Items listed in a dataset

===============

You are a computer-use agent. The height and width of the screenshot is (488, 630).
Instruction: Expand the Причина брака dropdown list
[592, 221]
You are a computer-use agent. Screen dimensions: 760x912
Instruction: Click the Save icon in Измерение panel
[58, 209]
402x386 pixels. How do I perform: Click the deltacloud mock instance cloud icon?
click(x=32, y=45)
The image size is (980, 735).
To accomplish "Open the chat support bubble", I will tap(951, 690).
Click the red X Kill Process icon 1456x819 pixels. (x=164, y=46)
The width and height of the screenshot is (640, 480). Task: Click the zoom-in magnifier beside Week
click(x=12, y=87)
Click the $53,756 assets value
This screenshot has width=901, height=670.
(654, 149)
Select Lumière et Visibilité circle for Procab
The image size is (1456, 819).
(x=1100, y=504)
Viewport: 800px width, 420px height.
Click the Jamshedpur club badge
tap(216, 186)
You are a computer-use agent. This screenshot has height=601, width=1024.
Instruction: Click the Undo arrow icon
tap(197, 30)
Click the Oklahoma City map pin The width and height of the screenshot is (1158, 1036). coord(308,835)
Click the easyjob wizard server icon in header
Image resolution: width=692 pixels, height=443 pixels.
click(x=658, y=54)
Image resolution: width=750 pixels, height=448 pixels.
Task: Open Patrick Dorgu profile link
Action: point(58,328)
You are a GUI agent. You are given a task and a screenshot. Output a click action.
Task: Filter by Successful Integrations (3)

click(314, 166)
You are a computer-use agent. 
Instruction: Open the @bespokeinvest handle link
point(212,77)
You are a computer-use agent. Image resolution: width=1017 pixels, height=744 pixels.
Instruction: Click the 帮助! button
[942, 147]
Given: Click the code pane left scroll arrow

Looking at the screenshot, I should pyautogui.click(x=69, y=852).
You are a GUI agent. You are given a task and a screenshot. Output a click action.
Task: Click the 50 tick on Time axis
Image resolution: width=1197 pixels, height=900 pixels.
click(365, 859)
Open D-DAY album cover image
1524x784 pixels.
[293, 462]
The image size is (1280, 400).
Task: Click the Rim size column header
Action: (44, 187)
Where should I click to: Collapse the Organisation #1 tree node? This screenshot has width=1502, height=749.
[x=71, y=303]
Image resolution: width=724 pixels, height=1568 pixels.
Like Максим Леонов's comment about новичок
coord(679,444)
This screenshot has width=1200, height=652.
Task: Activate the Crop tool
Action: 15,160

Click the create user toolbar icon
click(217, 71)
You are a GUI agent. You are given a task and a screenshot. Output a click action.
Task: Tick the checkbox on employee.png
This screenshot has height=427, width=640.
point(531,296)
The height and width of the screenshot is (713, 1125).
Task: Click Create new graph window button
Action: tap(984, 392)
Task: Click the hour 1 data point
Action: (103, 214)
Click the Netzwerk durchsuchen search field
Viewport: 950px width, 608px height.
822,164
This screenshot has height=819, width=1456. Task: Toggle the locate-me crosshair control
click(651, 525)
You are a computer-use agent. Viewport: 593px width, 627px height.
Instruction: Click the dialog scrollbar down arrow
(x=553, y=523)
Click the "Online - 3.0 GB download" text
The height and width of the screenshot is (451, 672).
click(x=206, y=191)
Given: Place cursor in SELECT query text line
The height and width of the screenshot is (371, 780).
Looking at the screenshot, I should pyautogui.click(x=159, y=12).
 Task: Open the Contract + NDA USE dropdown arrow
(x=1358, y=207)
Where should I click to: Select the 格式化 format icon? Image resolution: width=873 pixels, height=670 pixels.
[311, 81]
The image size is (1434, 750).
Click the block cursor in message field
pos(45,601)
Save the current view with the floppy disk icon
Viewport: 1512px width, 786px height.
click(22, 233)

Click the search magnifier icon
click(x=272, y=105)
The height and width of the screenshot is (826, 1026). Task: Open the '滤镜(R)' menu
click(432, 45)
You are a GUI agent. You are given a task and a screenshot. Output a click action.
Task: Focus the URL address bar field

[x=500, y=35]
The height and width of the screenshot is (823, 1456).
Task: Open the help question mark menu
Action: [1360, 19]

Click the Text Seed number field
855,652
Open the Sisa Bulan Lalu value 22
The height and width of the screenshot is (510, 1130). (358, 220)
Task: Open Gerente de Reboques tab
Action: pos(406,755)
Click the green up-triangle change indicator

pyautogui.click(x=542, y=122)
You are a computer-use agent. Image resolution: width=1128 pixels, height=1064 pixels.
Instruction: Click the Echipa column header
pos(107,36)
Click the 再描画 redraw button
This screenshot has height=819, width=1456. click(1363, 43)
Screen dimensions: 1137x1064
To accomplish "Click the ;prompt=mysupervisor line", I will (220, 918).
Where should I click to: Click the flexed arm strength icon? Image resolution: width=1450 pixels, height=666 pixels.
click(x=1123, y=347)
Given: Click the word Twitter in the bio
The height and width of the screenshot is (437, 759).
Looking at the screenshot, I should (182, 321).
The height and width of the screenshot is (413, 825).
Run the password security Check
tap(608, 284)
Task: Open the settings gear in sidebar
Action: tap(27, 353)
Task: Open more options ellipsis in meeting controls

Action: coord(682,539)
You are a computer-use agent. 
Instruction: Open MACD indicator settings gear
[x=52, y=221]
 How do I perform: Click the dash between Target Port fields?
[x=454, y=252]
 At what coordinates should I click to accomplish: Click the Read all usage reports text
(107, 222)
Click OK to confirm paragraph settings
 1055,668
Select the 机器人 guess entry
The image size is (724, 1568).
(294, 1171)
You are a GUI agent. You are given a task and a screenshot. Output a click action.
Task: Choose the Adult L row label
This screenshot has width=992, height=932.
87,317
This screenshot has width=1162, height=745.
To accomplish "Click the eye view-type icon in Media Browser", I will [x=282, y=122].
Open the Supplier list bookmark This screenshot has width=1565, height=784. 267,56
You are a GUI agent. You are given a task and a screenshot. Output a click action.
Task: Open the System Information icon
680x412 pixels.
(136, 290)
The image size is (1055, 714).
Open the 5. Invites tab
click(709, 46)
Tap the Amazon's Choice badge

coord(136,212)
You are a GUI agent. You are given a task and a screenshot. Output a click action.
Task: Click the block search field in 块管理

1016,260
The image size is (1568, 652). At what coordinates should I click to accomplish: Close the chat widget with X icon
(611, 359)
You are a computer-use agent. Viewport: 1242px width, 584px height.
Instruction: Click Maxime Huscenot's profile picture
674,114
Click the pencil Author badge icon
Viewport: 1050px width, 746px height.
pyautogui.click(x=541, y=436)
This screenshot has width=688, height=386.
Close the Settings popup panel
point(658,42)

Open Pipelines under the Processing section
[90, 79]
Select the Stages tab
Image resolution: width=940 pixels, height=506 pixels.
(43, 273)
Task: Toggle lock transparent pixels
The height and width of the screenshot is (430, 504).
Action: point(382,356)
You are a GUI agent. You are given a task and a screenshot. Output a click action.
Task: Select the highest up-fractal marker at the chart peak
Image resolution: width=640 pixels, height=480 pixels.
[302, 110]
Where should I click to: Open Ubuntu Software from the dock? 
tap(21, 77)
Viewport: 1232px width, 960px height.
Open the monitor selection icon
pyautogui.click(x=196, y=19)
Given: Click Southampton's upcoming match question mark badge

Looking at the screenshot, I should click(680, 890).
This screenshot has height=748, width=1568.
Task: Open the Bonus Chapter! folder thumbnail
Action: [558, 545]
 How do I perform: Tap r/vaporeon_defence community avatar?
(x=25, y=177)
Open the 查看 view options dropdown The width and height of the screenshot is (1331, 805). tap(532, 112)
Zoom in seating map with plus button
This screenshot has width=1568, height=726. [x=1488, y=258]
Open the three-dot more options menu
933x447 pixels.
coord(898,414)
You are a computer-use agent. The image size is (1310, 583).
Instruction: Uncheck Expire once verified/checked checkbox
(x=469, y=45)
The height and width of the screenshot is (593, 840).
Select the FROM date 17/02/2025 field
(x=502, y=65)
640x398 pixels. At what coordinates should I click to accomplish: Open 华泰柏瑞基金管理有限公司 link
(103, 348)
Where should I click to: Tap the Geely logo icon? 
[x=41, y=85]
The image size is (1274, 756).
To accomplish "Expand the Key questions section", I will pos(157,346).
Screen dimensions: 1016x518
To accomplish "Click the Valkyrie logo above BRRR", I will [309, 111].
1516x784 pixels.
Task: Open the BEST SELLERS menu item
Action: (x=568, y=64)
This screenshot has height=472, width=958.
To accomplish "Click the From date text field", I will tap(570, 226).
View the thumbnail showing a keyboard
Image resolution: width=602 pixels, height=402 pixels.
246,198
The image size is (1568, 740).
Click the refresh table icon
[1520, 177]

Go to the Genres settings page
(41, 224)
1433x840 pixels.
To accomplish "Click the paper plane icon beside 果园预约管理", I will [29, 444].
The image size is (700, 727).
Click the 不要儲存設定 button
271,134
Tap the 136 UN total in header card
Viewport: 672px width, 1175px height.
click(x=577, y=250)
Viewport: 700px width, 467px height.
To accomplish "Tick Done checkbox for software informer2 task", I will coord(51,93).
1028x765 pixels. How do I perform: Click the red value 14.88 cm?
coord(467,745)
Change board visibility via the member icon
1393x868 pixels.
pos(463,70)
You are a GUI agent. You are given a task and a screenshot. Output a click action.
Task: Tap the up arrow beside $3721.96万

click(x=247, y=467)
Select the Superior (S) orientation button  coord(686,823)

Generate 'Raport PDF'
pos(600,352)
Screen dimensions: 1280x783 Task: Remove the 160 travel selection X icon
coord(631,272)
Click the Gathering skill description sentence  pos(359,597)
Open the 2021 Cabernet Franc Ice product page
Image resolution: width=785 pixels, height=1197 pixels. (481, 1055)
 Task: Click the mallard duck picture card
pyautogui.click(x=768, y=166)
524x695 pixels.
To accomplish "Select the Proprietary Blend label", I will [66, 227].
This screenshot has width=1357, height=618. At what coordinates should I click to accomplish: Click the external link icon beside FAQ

===============

▶ **Task directions**: Pull out each line of the data above that contains the string "date".

▶ **Answer to the task**:
Select the FROM date 17/02/2025 field
To accomplish "Click the From date text field", I will tap(570, 226).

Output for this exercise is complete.